Both natural selection and mutation are independently observable. You infer "intelligent design" but are unable to reject "natural selection" as its designer. As such your inference is not very useful in furthering scientific understanding. So is the situation identical? As I have shown I believe it isn't.
Natural selection is not only observed in action right now but can be infered from historical data. Intelligent design without a mechanism or pathways is a meaningless concept scientifically, leading to a possible circular logic.
As Evan pointed out so aptly, you have evidence for the process but not who or what guided the process. Thus when Nelson states that "I don't think that any natural process can likely produce cilia or ATP synthase." we seem to have an argument from ignorance which seems to be so prevalent in ID.
Thus when Nelson states ' I am pointing to something very specific, two completely different and unrelated systems use a similar concept, this is evidence that the designer used similar concepts to solve different problems, or for an intrinsic (front-loading friendly) factors."
And yet still no evidence for an intelligent designer and in fact no evidence that a 'natural designer' could not equally well or even better explain these findings.
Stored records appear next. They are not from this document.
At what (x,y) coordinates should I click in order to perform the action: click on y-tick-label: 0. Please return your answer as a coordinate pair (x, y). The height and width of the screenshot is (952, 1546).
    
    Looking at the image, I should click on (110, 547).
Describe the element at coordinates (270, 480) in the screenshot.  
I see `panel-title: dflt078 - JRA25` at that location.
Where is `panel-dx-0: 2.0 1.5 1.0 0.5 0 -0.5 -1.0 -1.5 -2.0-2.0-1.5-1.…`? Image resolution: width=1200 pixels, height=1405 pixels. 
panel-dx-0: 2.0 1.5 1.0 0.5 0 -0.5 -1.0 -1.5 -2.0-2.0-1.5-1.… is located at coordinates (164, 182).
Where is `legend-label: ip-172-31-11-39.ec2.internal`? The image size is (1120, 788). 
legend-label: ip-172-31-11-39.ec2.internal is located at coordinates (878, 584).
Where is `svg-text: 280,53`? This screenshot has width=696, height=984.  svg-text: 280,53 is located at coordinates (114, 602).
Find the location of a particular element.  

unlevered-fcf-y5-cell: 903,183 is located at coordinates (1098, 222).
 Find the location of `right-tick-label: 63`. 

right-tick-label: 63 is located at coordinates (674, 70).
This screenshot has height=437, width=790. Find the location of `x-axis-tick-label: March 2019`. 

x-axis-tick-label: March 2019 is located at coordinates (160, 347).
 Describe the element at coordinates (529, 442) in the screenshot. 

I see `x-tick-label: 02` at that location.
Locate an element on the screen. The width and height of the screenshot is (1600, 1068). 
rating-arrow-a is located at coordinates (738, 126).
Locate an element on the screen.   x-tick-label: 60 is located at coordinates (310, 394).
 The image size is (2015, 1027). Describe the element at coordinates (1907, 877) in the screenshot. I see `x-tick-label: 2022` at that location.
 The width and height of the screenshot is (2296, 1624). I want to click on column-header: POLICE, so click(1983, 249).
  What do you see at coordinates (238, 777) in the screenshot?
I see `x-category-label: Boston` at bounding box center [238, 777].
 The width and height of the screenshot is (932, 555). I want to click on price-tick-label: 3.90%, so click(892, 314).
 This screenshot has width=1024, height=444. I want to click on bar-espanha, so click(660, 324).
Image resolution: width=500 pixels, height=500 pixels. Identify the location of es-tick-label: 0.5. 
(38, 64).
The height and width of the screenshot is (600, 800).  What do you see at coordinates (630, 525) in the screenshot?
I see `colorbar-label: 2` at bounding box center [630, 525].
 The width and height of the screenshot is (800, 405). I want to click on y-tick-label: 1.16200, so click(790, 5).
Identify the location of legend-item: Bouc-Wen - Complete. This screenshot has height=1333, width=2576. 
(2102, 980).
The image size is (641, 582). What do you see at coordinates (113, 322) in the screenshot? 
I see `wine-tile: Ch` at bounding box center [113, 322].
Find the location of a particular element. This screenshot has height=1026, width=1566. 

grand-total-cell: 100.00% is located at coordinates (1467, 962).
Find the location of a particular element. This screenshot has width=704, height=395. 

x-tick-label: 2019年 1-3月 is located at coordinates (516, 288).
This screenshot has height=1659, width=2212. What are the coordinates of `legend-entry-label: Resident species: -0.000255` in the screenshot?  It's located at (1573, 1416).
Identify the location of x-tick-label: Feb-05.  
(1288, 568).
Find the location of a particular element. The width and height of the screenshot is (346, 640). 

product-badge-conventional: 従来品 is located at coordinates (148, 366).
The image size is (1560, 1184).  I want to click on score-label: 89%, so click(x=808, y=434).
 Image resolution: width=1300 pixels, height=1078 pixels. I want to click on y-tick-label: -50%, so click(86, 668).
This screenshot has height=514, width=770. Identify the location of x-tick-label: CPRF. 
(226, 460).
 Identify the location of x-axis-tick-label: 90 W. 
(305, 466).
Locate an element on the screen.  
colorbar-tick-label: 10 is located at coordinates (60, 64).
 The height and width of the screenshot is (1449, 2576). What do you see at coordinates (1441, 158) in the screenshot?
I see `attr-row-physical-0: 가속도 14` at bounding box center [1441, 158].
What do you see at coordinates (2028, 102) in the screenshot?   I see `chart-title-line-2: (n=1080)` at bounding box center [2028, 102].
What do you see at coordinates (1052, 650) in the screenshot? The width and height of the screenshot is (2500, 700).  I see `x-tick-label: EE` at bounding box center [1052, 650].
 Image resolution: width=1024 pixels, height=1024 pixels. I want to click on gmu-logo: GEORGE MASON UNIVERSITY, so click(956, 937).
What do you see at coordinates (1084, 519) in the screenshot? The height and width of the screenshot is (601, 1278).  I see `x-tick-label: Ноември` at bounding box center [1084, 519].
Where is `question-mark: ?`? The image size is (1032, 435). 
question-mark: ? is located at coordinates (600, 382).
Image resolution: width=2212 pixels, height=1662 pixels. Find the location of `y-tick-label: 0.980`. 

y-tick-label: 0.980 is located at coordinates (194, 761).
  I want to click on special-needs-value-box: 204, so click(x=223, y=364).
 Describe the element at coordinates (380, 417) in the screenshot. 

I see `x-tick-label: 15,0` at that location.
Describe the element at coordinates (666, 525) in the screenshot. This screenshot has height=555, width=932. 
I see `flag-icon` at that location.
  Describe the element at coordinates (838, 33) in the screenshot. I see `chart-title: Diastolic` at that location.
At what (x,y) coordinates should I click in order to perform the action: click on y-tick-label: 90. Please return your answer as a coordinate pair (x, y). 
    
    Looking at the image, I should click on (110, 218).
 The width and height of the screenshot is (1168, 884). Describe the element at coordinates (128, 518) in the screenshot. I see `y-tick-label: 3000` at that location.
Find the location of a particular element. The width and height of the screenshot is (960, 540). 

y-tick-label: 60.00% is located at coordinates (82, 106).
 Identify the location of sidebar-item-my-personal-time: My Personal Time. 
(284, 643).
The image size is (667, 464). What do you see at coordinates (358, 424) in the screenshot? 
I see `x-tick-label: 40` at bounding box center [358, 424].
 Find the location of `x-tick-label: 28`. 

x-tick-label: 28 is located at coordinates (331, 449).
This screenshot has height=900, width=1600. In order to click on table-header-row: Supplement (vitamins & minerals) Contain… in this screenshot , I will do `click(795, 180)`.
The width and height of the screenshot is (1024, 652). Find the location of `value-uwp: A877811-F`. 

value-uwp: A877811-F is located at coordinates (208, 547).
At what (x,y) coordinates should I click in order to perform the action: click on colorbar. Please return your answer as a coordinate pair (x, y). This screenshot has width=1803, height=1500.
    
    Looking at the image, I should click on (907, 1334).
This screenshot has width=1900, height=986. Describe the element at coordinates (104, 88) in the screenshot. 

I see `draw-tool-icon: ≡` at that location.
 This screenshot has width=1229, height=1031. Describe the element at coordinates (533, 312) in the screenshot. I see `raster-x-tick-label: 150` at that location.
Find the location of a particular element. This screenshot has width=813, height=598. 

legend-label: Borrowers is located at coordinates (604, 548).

Nelson tries to expand the argument by adding "We also see how intelligent agents act right now and we extrapolate it to past events. The situtation is analogous. And as nanotechnology continues to advance, the inference will be complete." but we do know that natural selection and mutation are processes which are universally found in time and space here on earth (and perhaps beyond) but there is no evidence of an intelligent designer during these times. We see how intelligent designers act right now and this seems to be hardly supportive and in some ways even disproving of infering intelligent design wrt your examples.